Chapter 15 is the climatic conclusion of the letter of pastoral advice and care. It appears that some in the church rejected the resurrection. They didn’t renounce the idea, but rather they refused to recognize any sort of relationship between the resurrection of Jesus and the way in which we live and are resurrected in turn through him. You could say that they weren’t against the idea of resurrection, but more against the practice of it.
In the Greco-Roman paganism (the collection of dominant religious traditions of the Empire) there was little stress placed on the idea of a blessed afterlife. Religion was practiced for its present benefits such as health and safety. (Witherington III. Conflict and Community in Corinth. p 293). Religion, including the imperial cult of the emperor, could be understood, or “used” as the way in which one’s social status was identified and confirmed. This also impacted political rights and economic power. Religion was thus primarily material, an explanation, or justification, for the way that things were, or the vocabulary for wishing for a change.

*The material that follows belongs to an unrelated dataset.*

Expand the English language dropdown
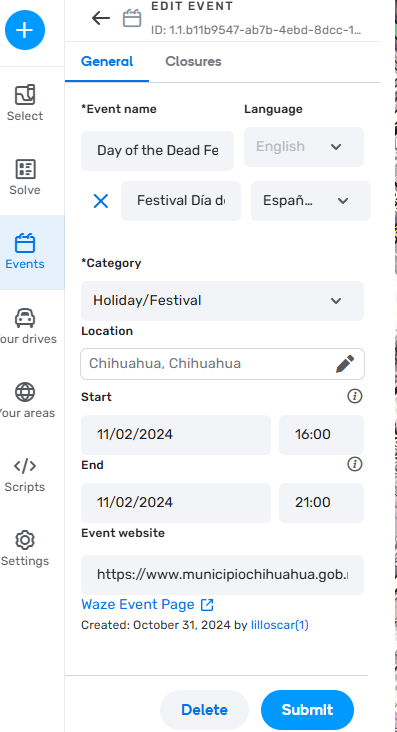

In the Greco-Roman in which Paul lived, the spiritual or invisible was considered paramount, greater than the visible or material/physical. This duality is best understood in Gnosticism, what we might call a New Age belief in either great asceticism (rejecting and refraining the body) or a limitless licentiousness (saying that what we do with our body doesn’t matter – so carpe dieum!) To this Paul refers back to Christ – to God made hu-man, the invisible made visible, the God of all creation deeming us worthy enough to come to us as one of us through the incarnation. It’s not just a rejection of gnostic duality, but a subversion of it. In a sense it’s Paul proclaiming that every life matters, that your life matters, that life matters. This promise and potential impacts how we see ourselves and each other, how we live together, and how we define the “good life.”
The great victory of God in Christ, is the victory in Isaiah 25 – the overcoming and defeat of death: the death of our bodies and as the force that undermines and limits the life that the Spirit of God breathed into us at creation. Resurrection is neither escape nor avoidance, but rather takes this life and the next seriously.
Questions for Going Deeper:
• What grabs your attention in these texts?
• As you listen to this text and reflect on your life, how does it challenge your priorities, relationships, worldview?
• How are we/you invited to be a people of resurrection?
Two ideas are very puzzling to me; first, that Paul saw himself as the least of the apostles, because he did not walk with or see Jesus in the flesh; then what does that make us, who only have the scriptural references? Second, the resurrection; imagine that the apostles based their belief in the diety of Christ on the visible evidence of the miracle of resurrection: but yet they could not resurrect the dead themselves, even as his chosen ones. There must have been some doubt by others that they were the true apostles.